Na opinião de Carlos Lessa, essa é a última coisa importante, no que diz respeito à área social, que sobrou na Constituição de 1988. “Esse é o sentido do déficit nominal zero”, diz ele. “Como não dá mais para cortar investimentos públicos, que chegou praticamente a zero, só tem uma coisa para cortar: o social”, afirma. Lessa alerta que os conservadores estão se aproveitando da confusão política para fazer a articulação em torno da PEC do Plano Delfim.
A reeleição de 2006
Parlamentares afirmam que o tema não terá uma tramitação fácil no Congresso. Armando Monteiro, da CNI, diz que o trânsito de uma proposta como essa não é fácil, mas é possível. Segundo o ministro do Planejamento, Paulo Bernardo, é viável a aprovação da PEC ainda este ano. “Qualquer coisa que seja feita para melhorar a situação do país é viável”, afirmou.

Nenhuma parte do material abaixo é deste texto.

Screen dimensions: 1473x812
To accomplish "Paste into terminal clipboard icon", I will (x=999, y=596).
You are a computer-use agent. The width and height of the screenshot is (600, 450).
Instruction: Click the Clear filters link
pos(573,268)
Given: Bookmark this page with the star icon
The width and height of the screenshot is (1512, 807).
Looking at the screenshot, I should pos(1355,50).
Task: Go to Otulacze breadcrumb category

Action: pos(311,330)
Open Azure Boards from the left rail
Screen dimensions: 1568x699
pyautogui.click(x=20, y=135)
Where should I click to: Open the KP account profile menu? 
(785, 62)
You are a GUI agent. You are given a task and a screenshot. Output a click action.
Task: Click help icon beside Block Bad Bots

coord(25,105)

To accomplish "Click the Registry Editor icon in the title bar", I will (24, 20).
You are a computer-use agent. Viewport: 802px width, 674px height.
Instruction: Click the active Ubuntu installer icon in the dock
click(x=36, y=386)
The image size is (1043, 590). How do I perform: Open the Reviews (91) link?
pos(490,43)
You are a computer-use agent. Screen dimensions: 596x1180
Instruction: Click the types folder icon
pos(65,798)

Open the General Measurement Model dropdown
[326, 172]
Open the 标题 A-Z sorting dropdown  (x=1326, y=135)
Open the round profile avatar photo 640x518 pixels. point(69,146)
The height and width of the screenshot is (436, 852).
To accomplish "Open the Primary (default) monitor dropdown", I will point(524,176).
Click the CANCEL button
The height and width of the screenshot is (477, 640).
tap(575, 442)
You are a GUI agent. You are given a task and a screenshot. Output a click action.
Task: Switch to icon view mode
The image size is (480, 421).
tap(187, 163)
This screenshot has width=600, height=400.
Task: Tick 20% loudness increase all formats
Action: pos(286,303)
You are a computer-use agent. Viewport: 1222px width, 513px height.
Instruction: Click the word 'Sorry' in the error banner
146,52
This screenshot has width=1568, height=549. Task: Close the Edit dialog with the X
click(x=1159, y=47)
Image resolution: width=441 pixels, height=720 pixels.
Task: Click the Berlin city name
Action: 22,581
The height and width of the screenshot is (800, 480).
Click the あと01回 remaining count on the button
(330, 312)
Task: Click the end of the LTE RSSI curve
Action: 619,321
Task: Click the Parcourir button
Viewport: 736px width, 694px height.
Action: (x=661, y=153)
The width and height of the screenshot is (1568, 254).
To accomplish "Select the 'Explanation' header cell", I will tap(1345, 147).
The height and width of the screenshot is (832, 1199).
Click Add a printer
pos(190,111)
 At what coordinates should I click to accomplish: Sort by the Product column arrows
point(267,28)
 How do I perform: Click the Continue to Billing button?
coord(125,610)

O ministro disse ainda que o presidente Luiz Inácio Lula da Silva mostrou-se “simpático” à idéia de “aprofundar o debate” sobre a proposta. “Se houver consenso, a PEC pode ser enviada ao Congresso ainda este ano”, disse Bernardo.
O ministro do Planejamento disse ainda que a proposta é, na verdade, um aprofundamento da atual política e coloca a discussão numa perspectiva de médio e longo prazos. “Quando o Delfim fala em buscar o déficit nominal zero nos próximos cinco, seis, sete anos, isso tem de ser entendido como a busca de uma evolução, um desdobramento que não vai no sentido oposto ao que está sendo feito pelo governo”, comentou. O ministro negou que o preço político para aprovar essa PEC seja a desistência do PT em disputar a reeleição em 2006. “Não vejo como relacionar uma coisa com a outra. Se isso for uma proposta viável, boa para o país, vamos angariar apoio. Não pode ser vinculada a um debate eleitoral”, disse Bernardo.
A questão principal
Sobre o corte de gastos em áreas sociais, Palocci disse que no caso da saúde a atual Constituição fixou vinculação de verbas até 2004 e que este ano seriam estabelecidas novas regras de repasse. “Não há nada que garanta mais os gastos sociais do que o equilíbrio nas contas públicas. Quem pensa o contrário não entendeu a idéia do Delfim Netto”, disse. Segundo Palocci, estudo já divulgado mostra que nos cinco anos anteriores ao governo Lula a despesa corrente real cresceu a uma média de 5,4% ao ano. Nos dois primeiros anos do atual governo, essa média caiu para 3,4% ao ano. “Mas é desejável que esse percentual caia ainda mais, por isso debatemos o avanço do país”, disse.
A questão principal prometida pela proposta de Delfim Netto, a queda na taxa de juros, não será contemplada na PEC. “Você não pode enviar uma proposta de objetivo fiscal e achar que o juro vai cair como num passe de mágica. O juro cai quando a inflação controlada exige da política monetária menos esforço”, disse. Atualmente, a taxa básica (Selic), está em 19,75% ao ano. Palocci comentou que todos os convidados do jantar de terça-feira “pensam o Brasil a longo prazo”, o que garantiria um “debate de boa qualidade”. “O mais importante é que haja um compromisso da sociedade em torno disso”, afirmou. A pergunta óbvia é se banqueiros e grandes industriais representam a sociedade.